Table 1 and Figure 5 shows the effect between the electrolytic cell according to the present invention and the conventional electrolytic cell after the electrolysis of 10 specimens for 80 hours to show the result of comparing the amount of dissolution and dissolution rate.

In case of electrolysis in the electrolytic cell of the prior art 1, 352.1 g was dissolved and showed an average dissolution rate of 58% relative to the weight before electrolysis.In the case of the electrolytic cell in the prior art 2, 394.6 g was dissolved and about 65% was dissolved.
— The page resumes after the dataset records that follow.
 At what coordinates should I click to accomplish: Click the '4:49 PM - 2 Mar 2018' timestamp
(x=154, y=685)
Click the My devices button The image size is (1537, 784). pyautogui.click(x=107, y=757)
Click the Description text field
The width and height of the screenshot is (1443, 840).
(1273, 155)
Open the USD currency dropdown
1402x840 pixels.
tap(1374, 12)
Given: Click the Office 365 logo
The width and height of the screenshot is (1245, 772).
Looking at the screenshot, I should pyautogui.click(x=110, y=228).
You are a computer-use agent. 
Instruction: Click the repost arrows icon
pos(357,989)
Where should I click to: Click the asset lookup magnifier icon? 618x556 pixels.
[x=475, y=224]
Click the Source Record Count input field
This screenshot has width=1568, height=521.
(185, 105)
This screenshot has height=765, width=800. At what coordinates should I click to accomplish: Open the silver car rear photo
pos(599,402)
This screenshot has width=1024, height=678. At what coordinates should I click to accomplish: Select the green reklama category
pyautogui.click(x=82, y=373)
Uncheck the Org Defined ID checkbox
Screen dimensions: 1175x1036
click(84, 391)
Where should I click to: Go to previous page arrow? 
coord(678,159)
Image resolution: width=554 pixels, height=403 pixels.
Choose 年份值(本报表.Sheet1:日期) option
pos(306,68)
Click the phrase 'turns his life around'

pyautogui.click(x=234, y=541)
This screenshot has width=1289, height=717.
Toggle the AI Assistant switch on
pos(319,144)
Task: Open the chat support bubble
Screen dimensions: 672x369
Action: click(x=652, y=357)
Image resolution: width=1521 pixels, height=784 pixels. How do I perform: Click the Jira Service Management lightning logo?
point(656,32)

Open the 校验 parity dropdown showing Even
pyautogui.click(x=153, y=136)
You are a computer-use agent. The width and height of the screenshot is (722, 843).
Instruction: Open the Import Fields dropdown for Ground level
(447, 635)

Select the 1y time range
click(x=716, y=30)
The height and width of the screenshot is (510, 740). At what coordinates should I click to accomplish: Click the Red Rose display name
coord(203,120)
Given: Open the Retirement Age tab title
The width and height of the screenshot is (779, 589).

In the case of the electrolyzer according to the present invention, an average of 448.2 g was dissolved to show a dissolution rate of about 73%, indicating that the dissolution rate of the electrolyzer according to the present invention was improved by about 8 to 15%, and that the overall dissolution was uniform.

And as shown in Figure 6, even in the dissolution time of the conventional electrolytic cell takes 121 ~ 200 hours, 114 ~ 178 hours, respectively, it can be seen the presence of the non-uniformity and stagnation of the concentration depending on the location, the present invention is an electrolytic cell Regardless of the specimen position at, the electrolysis showed almost uniform electrolysis for 110 hours and the electrolysis time decreased.

According to the present invention as described above, the agitation of the electrolyte solution is induced by the flow of the dropping of the electrolyte by the liquid supply part resistance plate and the drainage part resistance plate installed in the electrolytic cell and the flow of the gas blowing by the inert gas supply pipe, Uniform electrolytic action occurs and electrolysis time can be shortened.

Claims (1)

In the electrolytic cell used in the electrolytic extraction operation of steel inclusions, An electrolyte supply unit 21 positioned between two liquid supply unit resistance plates 31 and 31-1 provided at the center of the electrolytic cell 20-2; An electrolyte supply hole 14 is formed at a lower end of the liquid supply part resistor plates 31 and 31-1, and the drain part resistance plates 32 and 32-1 are provided at both ends of the electrolytic cell 20. Electrolyte solution discharge parts 22 and 22-1 positioned at the outer side of each other; It is located between the electrolyte supply unit 21 and the electrolyte discharge unit 22, the non-metal in the steel, characterized in that consisting of the electrolytic extraction unit 23, 23-1 is provided with an inert gas supply pipe 13 Electrolyzer for extracting inclusions.